She paused and raised her eyebrows.

“Sorry, that’s, I mean—thank you for—damn it.”

She burst out laughing. He rubbed the back of his neck, face heating.

“Here.” She passed him the clings and a bottle of water she pulled from one large pocket.

“You’re a goddess and a paragon among hotel staff and squid-befrienders. Thank you.”

She laughed again, this rich, ringing sound. “You’re very kind, considering I marched you up here.”

He finished the bottle as the clings wound themselves around his legs. Everything still hurt, but he felt better. “Sorry for interrupting your workday.”

“You didn’t, actually. I’d just finished my shift. You did startle me.”

“Sorry for startling you, then.”

She nodded and leaned against the arm of the other bench. The bright overhead lights caught on her hair. No red highlights there; her curls were black brushed with dark coffee. Gorgeous.

“Sorry I was harsh with you. You’re a Guardian?”

So she’d been listening. “Former.” The word twisted in his mouth. He tried for a self-deprecating smile.

Her even gaze cut right through it. “How long have you been out?”

“Three months.”

“Because of your legs?”

“That happened a long time ago. It was never a problem.” She just watched him, and he found himself adding the rest. “Guardians don’t have much use for a friendly part-time chihuahua.”

“Wouldn’t you be good at getting through small spaces, like ventilation tubes?”

She was smart. “Sure. My other self would crawl into the air ducts, jump out onto the target’s lap, and lick them to death. Very effective.”

“Ah.” She nodded, her expression serious. “But I’m a bit offended.”

He blinked. “I’m sorry?”

“Kiki and I played fetch with Fluffy for hours, and no licking happened whatso—” She stopped, put a hand over her mouth, and cleared her throat, looking off into the greenery. “I just said that, didn’t I?”

He pressed his lips together to keep from grinning. “It must be catching.”

She slowly shook her head.

“That’s actually one of the problems. This time of the cycle, certain things could be contagious. So I’m glad no licking happened.” He paused and coughed. “There’s no good way to say that, is there?”

“Probably not.”

“So, did you serve?”

“Military?” She frowned. “No.”

“How’d you get nanos, then?”

Her face shuttered.

Shit. “Sorry, I shouldn’t—”

“Duranetics Solutions. On Cirrus 5.” Her voice was soft and furious. “Perhaps a Guardian would know of it.”
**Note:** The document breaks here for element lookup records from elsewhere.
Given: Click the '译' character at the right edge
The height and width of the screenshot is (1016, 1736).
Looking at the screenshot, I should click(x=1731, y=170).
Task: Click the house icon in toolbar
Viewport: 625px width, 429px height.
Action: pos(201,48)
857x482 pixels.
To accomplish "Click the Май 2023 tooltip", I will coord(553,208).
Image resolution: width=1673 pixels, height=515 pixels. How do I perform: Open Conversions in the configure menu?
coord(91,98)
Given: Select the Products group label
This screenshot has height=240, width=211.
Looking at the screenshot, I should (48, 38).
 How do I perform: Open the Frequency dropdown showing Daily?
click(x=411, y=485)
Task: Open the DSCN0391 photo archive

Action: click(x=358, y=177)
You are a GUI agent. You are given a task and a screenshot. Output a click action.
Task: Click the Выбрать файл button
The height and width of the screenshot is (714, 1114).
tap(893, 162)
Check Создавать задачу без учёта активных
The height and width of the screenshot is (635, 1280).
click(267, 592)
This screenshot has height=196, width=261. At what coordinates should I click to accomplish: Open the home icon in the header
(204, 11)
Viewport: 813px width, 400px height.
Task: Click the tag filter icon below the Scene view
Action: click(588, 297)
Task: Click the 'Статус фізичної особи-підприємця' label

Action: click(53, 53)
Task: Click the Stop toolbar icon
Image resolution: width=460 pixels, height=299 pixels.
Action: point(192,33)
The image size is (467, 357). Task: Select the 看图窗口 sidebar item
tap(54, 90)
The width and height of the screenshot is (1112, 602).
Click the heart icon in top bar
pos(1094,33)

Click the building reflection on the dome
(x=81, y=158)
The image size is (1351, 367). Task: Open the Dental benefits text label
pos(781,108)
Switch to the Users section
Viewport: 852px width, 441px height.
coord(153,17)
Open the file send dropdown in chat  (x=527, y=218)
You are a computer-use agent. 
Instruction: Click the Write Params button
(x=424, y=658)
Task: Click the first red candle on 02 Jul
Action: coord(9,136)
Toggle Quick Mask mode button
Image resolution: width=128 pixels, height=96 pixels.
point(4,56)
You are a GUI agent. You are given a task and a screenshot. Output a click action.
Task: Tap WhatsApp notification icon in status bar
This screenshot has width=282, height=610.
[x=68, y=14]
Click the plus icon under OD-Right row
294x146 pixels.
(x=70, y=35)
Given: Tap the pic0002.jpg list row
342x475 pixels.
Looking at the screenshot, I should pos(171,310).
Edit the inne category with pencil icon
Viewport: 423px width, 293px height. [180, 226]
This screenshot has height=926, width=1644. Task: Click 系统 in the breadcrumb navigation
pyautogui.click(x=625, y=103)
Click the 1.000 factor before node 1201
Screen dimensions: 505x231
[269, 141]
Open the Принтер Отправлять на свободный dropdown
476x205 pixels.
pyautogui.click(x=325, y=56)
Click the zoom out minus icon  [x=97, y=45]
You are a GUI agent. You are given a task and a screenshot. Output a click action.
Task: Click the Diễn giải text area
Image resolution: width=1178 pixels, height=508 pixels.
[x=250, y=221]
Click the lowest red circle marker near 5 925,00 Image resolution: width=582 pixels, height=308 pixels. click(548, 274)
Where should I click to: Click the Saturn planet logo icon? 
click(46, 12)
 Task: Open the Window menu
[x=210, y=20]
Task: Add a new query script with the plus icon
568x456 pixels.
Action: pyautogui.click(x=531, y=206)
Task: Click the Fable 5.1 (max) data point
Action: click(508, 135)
He sucked in a breath. Duranetics had invented the clings he wore. They’d made everything from medical devices to industrial tech. Then, five years ago, an undercover journalist revealed that Duranetics developed their tech through extensive, nonconsensual experimentation on captive sentient beings, including humans. Duranetics ceased existing, sold off and split into hundreds of subcompanies.

The Guardians had missed it. A massive citizen-trafficking operation running out of three space stations for nearly a century, and they’d failed to detect it and stop it. They’d failed her and many others.

“I’m sorry.”

“I have prototypes. Turns out even organic-coded nanos make you very good at speaking to systems, like the ones on security doors. I stowed away on four ships before I landed here, saw the pretty garden, and decided this was a good place to die.”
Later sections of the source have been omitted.